Figure 1. A ladderlike system of waveguides and multimode interference couplers forms the basis of a novel tunable optical filter.
The new filter is a ladderlike structure, each section of which resembles a Mach-Zehnder interferometer (Figure 1). The output waveguide across the top and the input waveguide across the bottom are joined by regularly spaced linking waveguides, each longer than the previous one by ΔS in the figure. For constructive interference to occur at each coupler in the output waveguide, ΔS must be equal to an integral number of wavelengths of the incoming radiation. However, just as a Mach-Zehnder can be tuned by adjusting the refractive index of one or both legs, the filter can be tuned by adjusting the refractive index of the legs (L1 and L2 in the figure) with an injected current.
The NTT researchers fabricated an experimental device with 15 linking waveguides such that the ΔS for each waveguide was 20 of the C-band (~1.5 µm) wavelengths (Figure 2). Physical asymmetries in the cross section of the waveguides introduced an effective birefringence, so the scientists evaluated the interferometer using polarized light. The birefringence could be eliminated, they believe, by eliminating the asymmetries.
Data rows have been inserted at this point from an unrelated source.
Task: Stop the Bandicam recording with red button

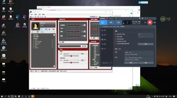Action: 150,23
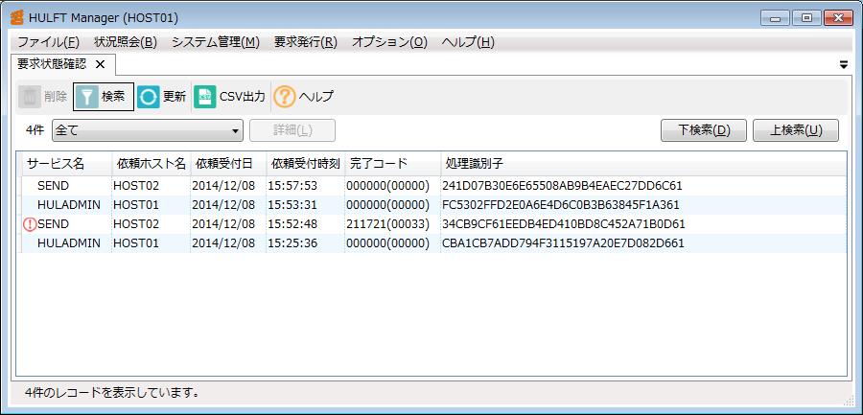The height and width of the screenshot is (415, 863).
Task: Open the ファイル(F) menu
Action: point(48,42)
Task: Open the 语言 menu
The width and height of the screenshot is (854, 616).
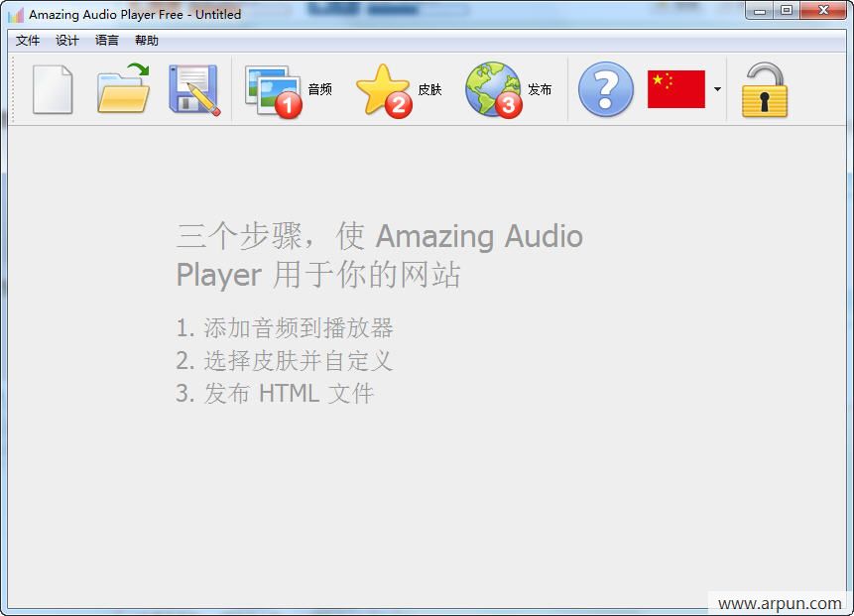Action: point(106,41)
Figure 2. A photograph of the experimental filter reveals the electrodes on each leg of the structure that change their refractive indices.
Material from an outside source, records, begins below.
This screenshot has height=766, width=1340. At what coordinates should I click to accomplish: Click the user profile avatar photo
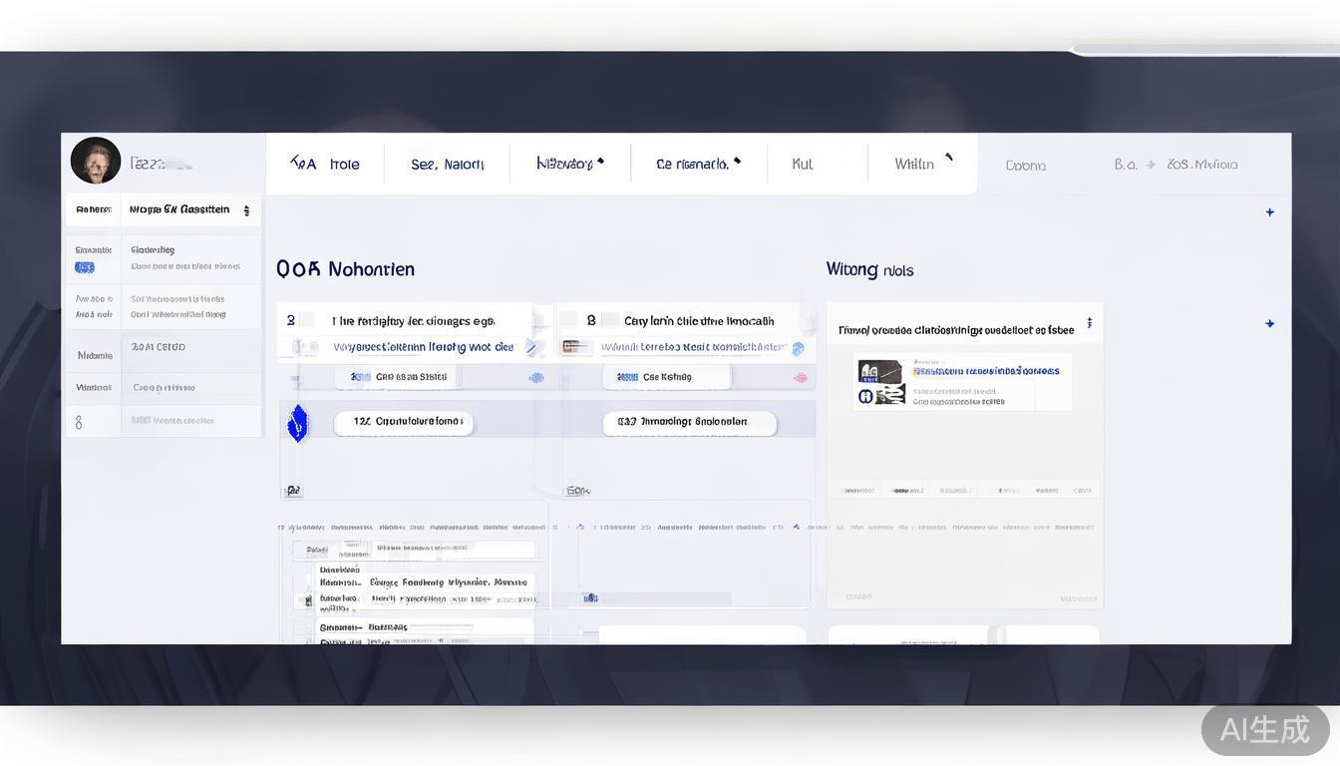96,162
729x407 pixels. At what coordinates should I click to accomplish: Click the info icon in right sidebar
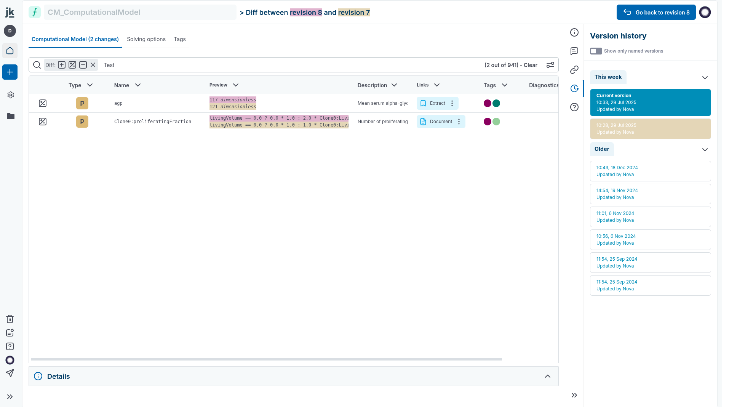tap(574, 33)
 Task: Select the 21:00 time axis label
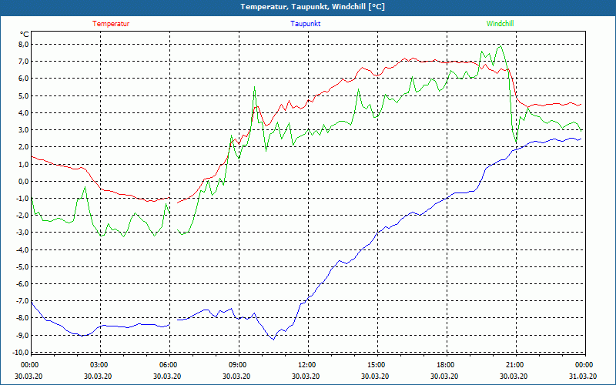pyautogui.click(x=514, y=365)
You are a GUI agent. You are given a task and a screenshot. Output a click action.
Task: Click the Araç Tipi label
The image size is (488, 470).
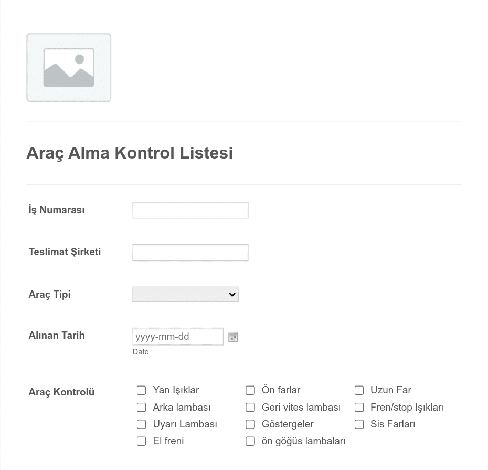pyautogui.click(x=49, y=294)
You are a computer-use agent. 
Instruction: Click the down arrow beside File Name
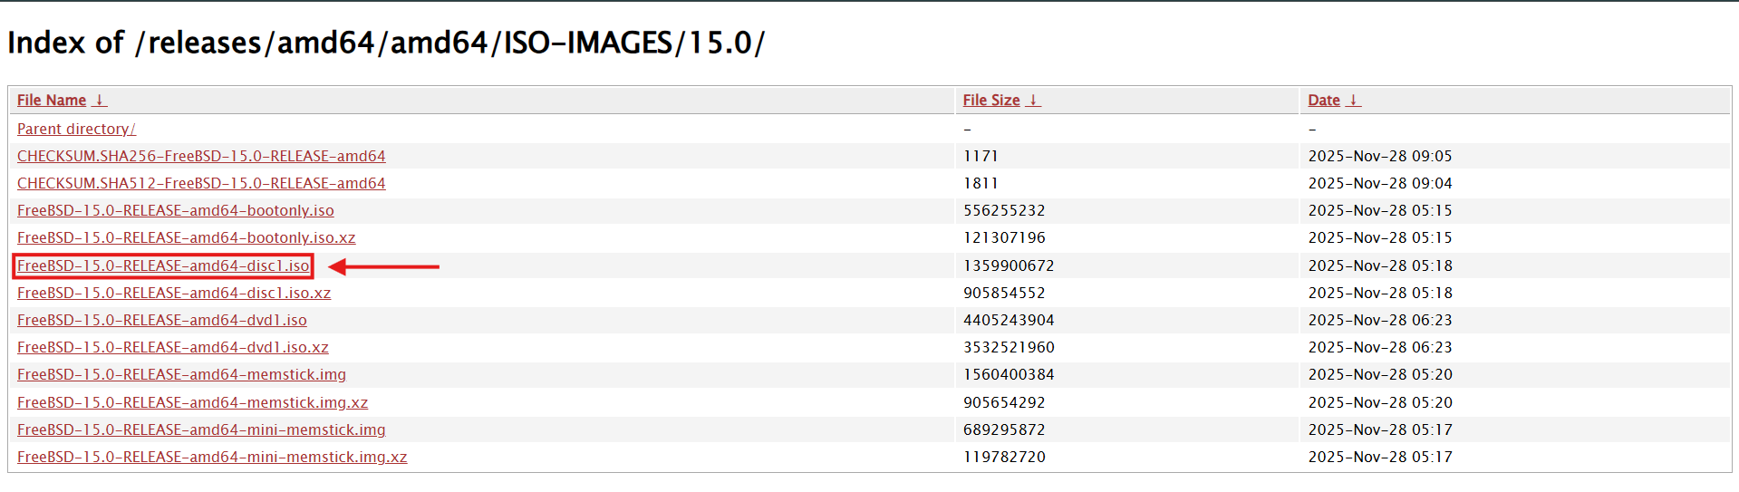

Illuminating the filter with ampli-fied spontaneous emission from a fiber amplifier, they observed a single peak transmitted through the device at 1539.5 nm. They also observed side lobes approximately 7 nm from the peak and suppressed by 12.5 dB. The 3-dB bandwidth of the peak was measured at 4.5 nm. With no current injected through either leg, adjacent transmissions were separated by 74.4 nm, the interferometer's free spectral range. Injecting a current of 30 mA into one leg tuned the peak upward by 29 nm, and injecting a current of 30 mA into the other leg tuned it downward by 29 nm, for a total tuning range of 58 nm. The switching speed of the filter was less than 10 ns, limited by the time constant of the capacitance and resistance of the device.
Other researchers have suggested a conceptually similar approach that employs electrodes on a conventional arrayed waveguide grating. The drawback of that approach, compared with the current scheme, is that the grating's electrodes necessarily occupy a large physical space on the device, which results in a limited tuning range and greater power consumption.